Dataset entries:
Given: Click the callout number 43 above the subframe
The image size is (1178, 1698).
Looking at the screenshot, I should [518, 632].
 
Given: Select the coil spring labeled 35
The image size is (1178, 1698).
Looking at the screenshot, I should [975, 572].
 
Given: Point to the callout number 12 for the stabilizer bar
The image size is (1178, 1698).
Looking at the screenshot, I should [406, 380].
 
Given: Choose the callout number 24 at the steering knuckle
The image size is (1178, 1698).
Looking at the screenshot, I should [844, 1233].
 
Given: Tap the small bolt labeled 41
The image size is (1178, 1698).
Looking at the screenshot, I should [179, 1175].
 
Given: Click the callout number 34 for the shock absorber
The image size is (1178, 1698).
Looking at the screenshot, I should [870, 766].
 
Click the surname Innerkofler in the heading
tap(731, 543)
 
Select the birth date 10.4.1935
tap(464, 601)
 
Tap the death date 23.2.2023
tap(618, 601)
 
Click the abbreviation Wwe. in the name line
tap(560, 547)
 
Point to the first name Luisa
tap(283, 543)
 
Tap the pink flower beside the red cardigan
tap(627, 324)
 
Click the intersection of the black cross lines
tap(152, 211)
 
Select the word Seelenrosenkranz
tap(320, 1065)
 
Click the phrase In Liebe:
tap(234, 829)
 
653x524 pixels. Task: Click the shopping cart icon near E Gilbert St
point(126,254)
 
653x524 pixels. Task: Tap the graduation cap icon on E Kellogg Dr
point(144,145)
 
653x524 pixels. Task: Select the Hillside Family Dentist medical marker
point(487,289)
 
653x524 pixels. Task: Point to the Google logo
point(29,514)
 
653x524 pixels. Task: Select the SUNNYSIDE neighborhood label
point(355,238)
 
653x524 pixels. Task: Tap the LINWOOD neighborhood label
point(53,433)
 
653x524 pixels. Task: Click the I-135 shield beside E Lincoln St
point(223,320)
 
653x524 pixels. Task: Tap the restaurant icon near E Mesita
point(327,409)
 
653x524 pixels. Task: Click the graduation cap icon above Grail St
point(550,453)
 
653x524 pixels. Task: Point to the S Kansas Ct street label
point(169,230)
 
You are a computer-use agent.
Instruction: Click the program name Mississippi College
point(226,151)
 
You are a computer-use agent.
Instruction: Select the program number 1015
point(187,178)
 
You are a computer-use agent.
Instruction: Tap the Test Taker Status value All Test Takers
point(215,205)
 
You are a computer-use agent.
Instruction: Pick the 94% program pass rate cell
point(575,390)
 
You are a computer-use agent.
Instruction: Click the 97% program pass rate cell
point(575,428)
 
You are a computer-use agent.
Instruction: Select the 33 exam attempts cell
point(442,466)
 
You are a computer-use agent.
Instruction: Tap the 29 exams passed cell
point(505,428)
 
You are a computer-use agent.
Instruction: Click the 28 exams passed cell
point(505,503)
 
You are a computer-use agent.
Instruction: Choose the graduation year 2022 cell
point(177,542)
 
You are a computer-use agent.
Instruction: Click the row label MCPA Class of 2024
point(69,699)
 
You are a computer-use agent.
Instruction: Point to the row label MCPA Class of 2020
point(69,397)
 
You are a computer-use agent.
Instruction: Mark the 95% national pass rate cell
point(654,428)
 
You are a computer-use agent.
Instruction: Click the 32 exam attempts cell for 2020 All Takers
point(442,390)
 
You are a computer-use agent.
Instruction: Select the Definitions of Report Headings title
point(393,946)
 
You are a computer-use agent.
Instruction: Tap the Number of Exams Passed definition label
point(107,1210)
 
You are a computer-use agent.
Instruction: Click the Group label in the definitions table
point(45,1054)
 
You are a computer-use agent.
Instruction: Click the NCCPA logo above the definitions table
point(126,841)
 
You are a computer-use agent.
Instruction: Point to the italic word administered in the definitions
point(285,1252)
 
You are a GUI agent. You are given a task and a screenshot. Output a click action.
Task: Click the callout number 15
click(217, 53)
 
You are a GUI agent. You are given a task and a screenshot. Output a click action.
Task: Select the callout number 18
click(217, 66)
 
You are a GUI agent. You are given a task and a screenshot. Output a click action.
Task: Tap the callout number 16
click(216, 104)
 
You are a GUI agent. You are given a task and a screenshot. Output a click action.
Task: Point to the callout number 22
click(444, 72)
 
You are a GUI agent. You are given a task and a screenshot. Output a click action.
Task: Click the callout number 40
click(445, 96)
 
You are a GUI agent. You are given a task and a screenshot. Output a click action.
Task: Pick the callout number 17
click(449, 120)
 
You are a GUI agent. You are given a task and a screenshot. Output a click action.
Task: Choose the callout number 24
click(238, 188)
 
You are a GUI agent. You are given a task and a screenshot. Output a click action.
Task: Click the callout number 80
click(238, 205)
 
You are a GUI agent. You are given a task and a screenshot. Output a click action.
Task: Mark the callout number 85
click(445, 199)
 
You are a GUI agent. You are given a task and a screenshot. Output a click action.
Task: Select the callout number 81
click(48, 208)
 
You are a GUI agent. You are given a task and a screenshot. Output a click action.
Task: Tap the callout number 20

INSTRUCTION → Copy out the lines starting at the one containing "653x524 pixels. Task: Tap the graduation" and ending at the one containing "point(226,151)", shifting every coordinate in their answers up by 51. Reproduce everything else in those lines unchanged.

SOLUTION FOR THIS TASK →
653x524 pixels. Task: Tap the graduation cap icon on E Kellogg Dr
point(195,196)
 
653x524 pixels. Task: Select the Hillside Family Dentist medical marker
point(538,340)
 
653x524 pixels. Task: Point to the Google logo
point(80,565)
 
653x524 pixels. Task: Select the SUNNYSIDE neighborhood label
point(406,289)
 
653x524 pixels. Task: Tap the LINWOOD neighborhood label
point(104,484)
 
653x524 pixels. Task: Click the I-135 shield beside E Lincoln St
point(274,371)
 
653x524 pixels. Task: Tap the restaurant icon near E Mesita
point(378,460)
 
653x524 pixels. Task: Click the graduation cap icon above Grail St
point(601,504)
 
653x524 pixels. Task: Point to the S Kansas Ct street label
point(220,281)
 
You are a computer-use agent.
Instruction: Click the program name Mississippi College
point(277,202)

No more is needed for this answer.